As we’ve discussed in previous posts, technology can serve as a helpful tool to enhance student learning. However, if technology is prompting distraction, disengagement, or social disconnectedness amongst students, then it’s counterproductive. As educators, we must question whether or not the technology we’re using is supporting meaningful learning experiences for our students. According to this online Educational Technology Textbook, the main characteristics of meaningful learning are:

  • Active – learning occurs through interactions with and manipulations of the environment; not sitting passively in desks.
  • Constructive – learning occurs when we reflect on our learning activities in order to assign meaning to them.
  • Intentional – learning occurs when students can identify the learning goals and are aware of their progress toward achieving the goals.
  • Authentic – learning occurs when context-based, complex, and relative to real-life.
  • Cooperative – learning occurs through working with others and participating in a learning community.

Reflective teaching practice means asking ourselves if these characteristics apply to the technology we’re promoting.
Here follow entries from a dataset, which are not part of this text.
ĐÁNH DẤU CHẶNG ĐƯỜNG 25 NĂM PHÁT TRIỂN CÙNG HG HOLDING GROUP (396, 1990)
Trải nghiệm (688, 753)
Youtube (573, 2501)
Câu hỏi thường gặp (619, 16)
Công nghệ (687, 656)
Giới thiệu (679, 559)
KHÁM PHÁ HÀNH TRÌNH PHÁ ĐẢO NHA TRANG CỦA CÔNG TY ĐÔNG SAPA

If not, then it’s time to reconsider what sensible use of technology looks like.

Technology Inquiry Project, Post #3: Tree Mapping

For this blogpost I decided to explore one of the references that Bethany had listed in her previous post. More specifically, an academic article titled, “Local Tree Mapping: A Collaborative, Place-Based Activity Integrating Science, Technology, Math, and Geography” by Erica Blatt. I was instantly hooked. This insightful article provides detailed instruction and an abundance of resources concerning how to conduct tree mapping as a class.

What makes tree-mapping so awesome?

  • It’s inquiry-based; thereby fits perfectly into the new BC curriculum.
  • It can be adjusted for students grades five through twelve.
  • It promotes place-based education and real-world experiences.
  • Students work together to accomplish a common goal.
  • Technology is integrated into nature to enhance student learning.

In short, what are students getting out of this activity?
*Grade-level dependent*

  • Experience collecting data on tree type, height, diameter, age, and the longitude and latitude.
  • A means for identifying various local tree species.
  • Ability to analyze and present real-world data that can be utilized by the local community.
  • Basic skills in geographical information systems (ie. GPS) and Microsoft Excel.
  • Understanding and appreciation for the role of trees within the Earth’s ecosystems.
  • Inquiry skills in science, mathematics, and geography, as well as problem solving, critical thinking and collaborative skills.

This article is proof that when technology and the great outdoors are combined, some really interesting doors suddenly open. Tree mapping is only one of many wonderful possibilities. I look forward to discovering more ways to apply technology outside to create meaningful learning opportunities for students.